Divisi Keuangan, Umum dan Logistik KPU Parimo, Abdul Chair, Kamis (26/11), mengatakan, terdapat 48 TPS terpencil dan 37 TPS tersulit dari total 902 TPS di kabupaten tersebut. Dari TPS tersebut, terdapat pemilih yang terdaftar dalam Daftar Pemilih Tetap (DPT) sebanyak 294.069 orang.

“Satu wilayah terpencil di Dusun Ansibong, Kecamatan Palasa. Jarak tempuh memakan waktu dua hari berjalan kaki,” jelasnya.

Ia mengatakan, KPU telah menetapkan jadwal distribusi logistik, dimulai pada tanggal 4-8 Desember 2020.

Menurut dia, prioritas distribusi wilayah-wilayah terpencil mengingat jarak tempuh cukup jauh dan medan yang ekstrim menjadi salah satu kendala petugas penyelenggara.

Pada pengesetan dan pengepakan logistik, KPU bekerja secara teliti yang melibatkan petugas Panitia Penyelenggara Kecamatan (PPK) sebelum kotak suara  terkunci dan disegel untuk didistribusi, termasuk alat pelindung diri agar logistik yang dikirim betul-betul steril serta lengkap tanpa ada kekurangan satu pun.

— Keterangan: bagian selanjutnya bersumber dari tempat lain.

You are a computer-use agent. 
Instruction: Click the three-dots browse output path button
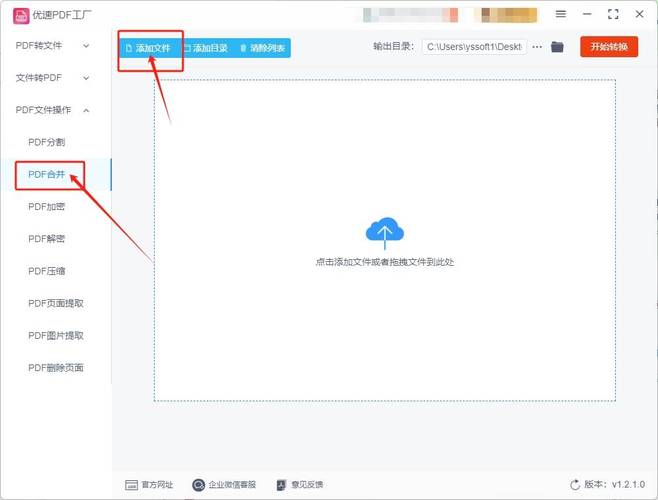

“Kami menghindari distribusi berulang-ulang, mengingat masih banyak pekerjaan yang harus diselesaikan,” jelasnya.

Ia menjelaskan, logistik yang dikirim ke wilayah tersulit mulai dari kecamatan ke desa dan desa ke TPS akan dikawal ketat aparat keamanan.

Begitu pun kendaraan pengangkut akan dilakukan pemeriksaan kelayakan jalan, termasuk penyemprotan cairan disinfektan guna menghindari penyebaran virus sebagaimana protokol kesehatan COVID-19 yang telah diatur dalam Peraturan KPU (PKPU) tentang Penyelenggaraan Pilkada di masa pandemi.

KPU juga memberikan garansi tidak akan terjadi kerawanan dalam hal distribusi logistik karena selain tenaga ad hoc, ada pula aparat kepolisian yang mengawal.